Excel actions
Use the Excel actions to convert a Microsoft Excel document file into TIFF image files.
Excel Overview
The Excel conversion will convert electronic XLS and XLSX documents to a TIF file. One possible use of the TIF files is to perform recognition and subsequent rules processing on them. Use the available Excel conversion actions to set the conversion as desired, then use the ExcelWorkbookToImage to convert the images that have been input to the batch.
If you are converting to TIF images so recognition can be performed, it is suggested that the output TIF format be one bit black and white, fax group 4 compressed images. Images of this specification work best for recognition.
Conversion Limits
When using the conversion actions, the maximum number of initial input files in a single batch using the default Alpha-decimal file name pattern is 1296. These files can then expand into more files within the batch, creating a batch with far more than 1296 total documents in the end.

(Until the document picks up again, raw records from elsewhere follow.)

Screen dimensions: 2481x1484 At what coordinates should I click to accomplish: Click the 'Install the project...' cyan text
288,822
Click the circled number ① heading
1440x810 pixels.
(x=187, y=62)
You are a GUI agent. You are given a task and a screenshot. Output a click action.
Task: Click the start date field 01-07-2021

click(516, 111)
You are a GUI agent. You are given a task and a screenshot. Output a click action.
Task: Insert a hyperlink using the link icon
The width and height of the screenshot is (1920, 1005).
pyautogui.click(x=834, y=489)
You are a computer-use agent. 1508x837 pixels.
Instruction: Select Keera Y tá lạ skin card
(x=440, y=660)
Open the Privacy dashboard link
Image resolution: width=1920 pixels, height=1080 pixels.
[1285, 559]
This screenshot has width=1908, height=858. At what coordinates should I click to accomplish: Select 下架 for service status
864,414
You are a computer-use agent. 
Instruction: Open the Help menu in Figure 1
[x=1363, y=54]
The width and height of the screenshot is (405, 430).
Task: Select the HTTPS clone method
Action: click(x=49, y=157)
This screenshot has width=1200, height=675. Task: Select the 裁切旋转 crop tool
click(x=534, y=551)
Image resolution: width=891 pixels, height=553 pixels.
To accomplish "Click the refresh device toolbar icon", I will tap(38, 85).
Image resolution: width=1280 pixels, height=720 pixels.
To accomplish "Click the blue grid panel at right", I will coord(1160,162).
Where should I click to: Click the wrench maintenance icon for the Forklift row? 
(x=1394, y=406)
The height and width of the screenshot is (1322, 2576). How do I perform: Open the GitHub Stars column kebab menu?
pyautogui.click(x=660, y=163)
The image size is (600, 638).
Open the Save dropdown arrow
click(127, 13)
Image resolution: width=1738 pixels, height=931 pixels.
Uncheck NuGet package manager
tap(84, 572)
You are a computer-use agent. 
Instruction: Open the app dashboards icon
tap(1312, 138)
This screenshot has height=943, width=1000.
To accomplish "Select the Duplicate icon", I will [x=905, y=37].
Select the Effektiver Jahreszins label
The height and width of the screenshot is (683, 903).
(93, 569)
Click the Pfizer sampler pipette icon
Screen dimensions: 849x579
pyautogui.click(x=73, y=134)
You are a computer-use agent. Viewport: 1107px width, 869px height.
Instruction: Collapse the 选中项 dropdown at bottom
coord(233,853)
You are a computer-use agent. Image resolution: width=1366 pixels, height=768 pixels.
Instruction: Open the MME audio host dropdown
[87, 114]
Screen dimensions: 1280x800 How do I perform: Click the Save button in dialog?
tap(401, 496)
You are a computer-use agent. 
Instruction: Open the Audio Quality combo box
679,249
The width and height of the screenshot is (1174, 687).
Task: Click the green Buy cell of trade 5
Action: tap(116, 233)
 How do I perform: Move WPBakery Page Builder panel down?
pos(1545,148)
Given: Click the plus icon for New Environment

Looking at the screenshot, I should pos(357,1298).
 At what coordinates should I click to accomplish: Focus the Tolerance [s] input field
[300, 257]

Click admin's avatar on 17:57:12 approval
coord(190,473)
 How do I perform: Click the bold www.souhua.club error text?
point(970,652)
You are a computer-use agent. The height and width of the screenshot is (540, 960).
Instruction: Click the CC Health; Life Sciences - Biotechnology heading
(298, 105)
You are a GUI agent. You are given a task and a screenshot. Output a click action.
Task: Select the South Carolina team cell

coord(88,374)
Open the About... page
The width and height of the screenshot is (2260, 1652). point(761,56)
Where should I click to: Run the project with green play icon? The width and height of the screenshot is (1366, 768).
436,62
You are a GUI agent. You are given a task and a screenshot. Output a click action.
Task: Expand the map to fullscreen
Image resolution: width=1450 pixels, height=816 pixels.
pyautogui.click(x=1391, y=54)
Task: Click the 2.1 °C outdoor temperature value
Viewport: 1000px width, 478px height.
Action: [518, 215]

For example, an input batch of a word document containing 6 pages will result in a batch of 7 files, the initial DOC file and then the resulting 6 TIFFs that were generated from the pages. For each file that is to be converted within the batch, there is a maximum of 1296 output pages. For example, a word document consisting of 2000 pages will only have the first 1296 pages converted to TIFF. Likewise, a single ZIP file has a maximum of 1296 files within it and a msg file has a maximum of 1296 attachments. The 1296 limit exists on each input file, not a total limit for all files combined.
When using the convert actions, there is a 3 level limit for embedded files. For example a MSG file can contain a ZIP file which can contain a PDF file. At the end of the conversion, all files will be extracted and all of the pages in the PDF will be converted to a TIFF. An example that isn’t allowed is a MSG file that contains a ZIP file that contains another ZIP file that contains a PDF because. this has a 4 level hierarchy, which is not permitted.
To scan more than 1296 files into a single batch requires using the SetNamePattern action with the parameter '2' which selects the alternate file naming pattern of TMxxxxxx. In this use case all files scanned or expanded from an original scanned file will be assigned the next available TMxxxxxx pattern where xxxxxx is a range from 1 to 999999; allowing up to a total of 999999 files in a single batch after all scanned files have been expanded.
The Rules
Because rules are flexible, there are multiple ways that your applications can use the electronic document conversion actions. The following is one recommended way of using the actions within your Application.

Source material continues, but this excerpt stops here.